Both are scant on details of how to install, but hopefully I can call for more details.  
Any builders / renovators with experience and thoughts on retro installing EPS over existing walls?  :Confused:

----------


## phild01

It would be interesting how much extra insulation gain can be achieved on brick veneer construction.  It would not be the same gain as for in-wall insulation considering the air flow from under-floor ventilation travelling up the wall cavity, though this would be less of an issue if it is on a slab.

----------


## SilentButDeadly

If it is of any help...the bloke behind Andpak is very genuine and helpful in my experience...but I've not used any of his building products.

----------


## Landahoy

Hi  Phild01 
Good point, did not think about the heat travelling from the air flow, which would be a real concern as part of the upper floor abuts the lower floor roof, and this cavity heats up tremendously, and would travel under the upper floor joists and up the walls.

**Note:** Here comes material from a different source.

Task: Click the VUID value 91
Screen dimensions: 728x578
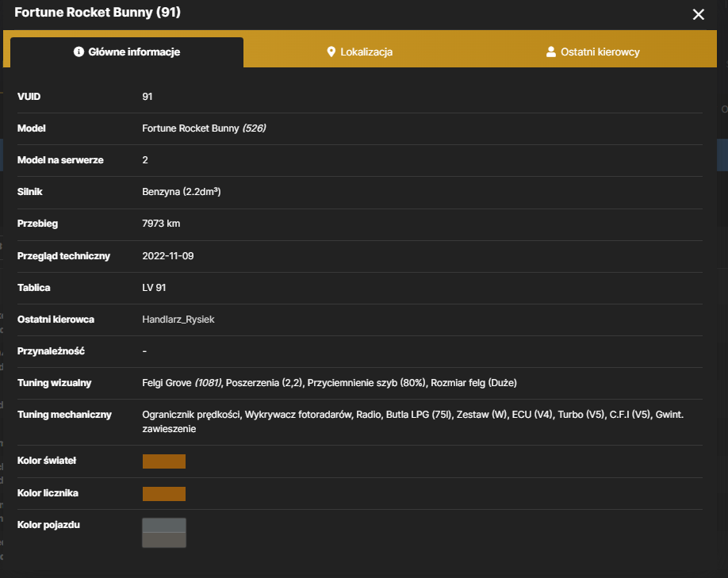Action: click(148, 97)
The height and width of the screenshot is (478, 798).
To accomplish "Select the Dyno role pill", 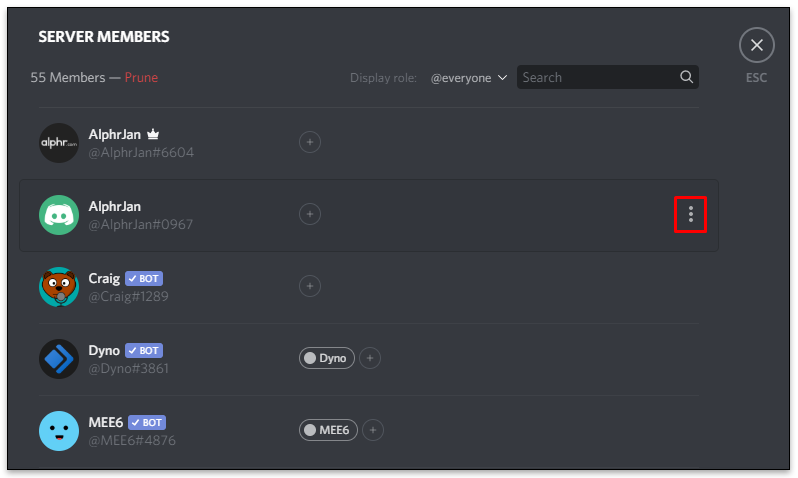I will tap(327, 358).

I will need to insulate this part of the roof cavity. As I said part of the approach is to achieve a modernized rendered finish and improve the insulation which will add to the eventual resale value. I have thought about stripping all the PB or the weatherboard to insert batts and sarking but it would not improve the overall street appeal.  
Thanks SilentButDeadly I will give Andpak a call and see what i can glean and report back for others looking into this. 
.

----------


## ToneG

Hi Landahoy, 
Check out Sundance's thread.  He used some kind of foam direct stuck to brick:  http://www.renovateforum.com/f176/ic...tml#post823889

----------